Apesar da queda, PIB aponta para saída brasileira da crise

Andressa Rovani

Da Redação, em São Paulo

Apesar da economia brasileira ter recuado 0,2% em 2009, conforme divulgado nesta quinta-feira pelo IBGE, a notícia, segundo especialistas, não é tão ruim assim. Pelo contrário. Espremido entre os bons resultados da China, que cresceu 8,7% no ano passado, e recordes de queda do PIB (Produto Interno Bruto) de países europeus –o tombo chegou a 15% na Ucrânia--, o Brasil é coluna do meio. Não cresceu, mas pode dizer que está quase lá.

 

Isso porque, apesar de encolher no ano passado, o país conseguiu sair da crise financeira mundial sem grandes solavancos. O mesmo não pode ser dito pela maior parte dos países desenvolvidos.

Analistas de mercado consideraram "extremamente positivos" os números do quarto trimestre. "Os dados mostram que o país entrou em uma forte recuperação no final do ano passado, e isso dá a dimensão do que está por vir", diz o economista André Perfeito, da Gradual Investimentos.

Segundo Perfeito, um PIB negativo "nunca é bom", mas, agora, os analistas estão com suas atenções direcionadas ao desempenho da economia em 2010.

"Quando olhamos para trás, vemos uma severa crise, que afetou a maioria das economias mundiais. Houve aumento da aversão ao risco, o que dificulta o financiamento, e redução do comércio mundial", explica o professor Carlos Eduardo Soares Gonçalves, da FEA/USP (Faculdade de Economia, Administração e Contabilidade da Universidade de São Paulo).

Por isso, diante desse cenário, o parco resultado brasileiro deve ser visto com bons olhos, afirma Gonçalves. "Devemos nos perguntar: por que não foi pior?", diz.

Segundo ele, o sistema de câmbio futuante adotado pelo Brasil absorveu o choque externo e provocou um efeito compensador, aumentando a rentabilidade dos exportadores.
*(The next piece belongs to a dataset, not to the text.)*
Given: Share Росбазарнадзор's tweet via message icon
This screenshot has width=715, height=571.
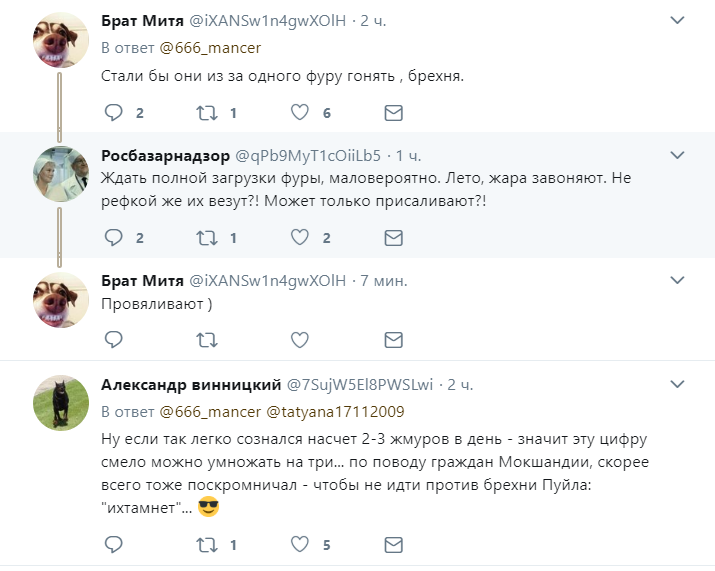Looking at the screenshot, I should coord(394,238).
Além disso, a "razoável" questão fiscal do país aliada ao juro alto possibilitaram uma "pronta reação da política monetária", que reduziu os juros e ofereceu liquidez aos bancos. "Por isso crescemos 'tudo' isso", reforça.

"O desejado seria que estivéssemos com desempenho como o da China, mas ao menos não fomos tão mal quanto os países desenvolvidos", diz o professor de ambiente econômico global, Otto Nogami, do Insper (Instituto de Ensino e Pesquisa).

 

Trimestres

A análise então deve estar voltada para o crescimento do país nos últimos meses de 2009. Ao retalhar a economia brasileira em trimestres, é possível notar a recuperação do PIB nacional ao longo do ano (veja quadro abaixo).

Esse é o terceiro trimestre consecutivo em que a economia brasileira cresce em relação aos meses imediatamente anteriores, após ter passado por um período chamado de "recessão técnica" - caracterizada pela queda do PIB por dois trimestres seguidos - iniciado no 4º trimestre de 2008, logo após o agravamento da crise financeira mundial.

O Brasil deixou uma recessão de seis meses no ano passado antes de muitas economias desenvolvidas. Com isso, a perspectiva se mantém positiva para este ano. Na projeção do ministro da Fazenda, Guido Mantega, feita há um mês, o PIB do país deve fechar 2010 com expansão de pelo menos 5% no ano.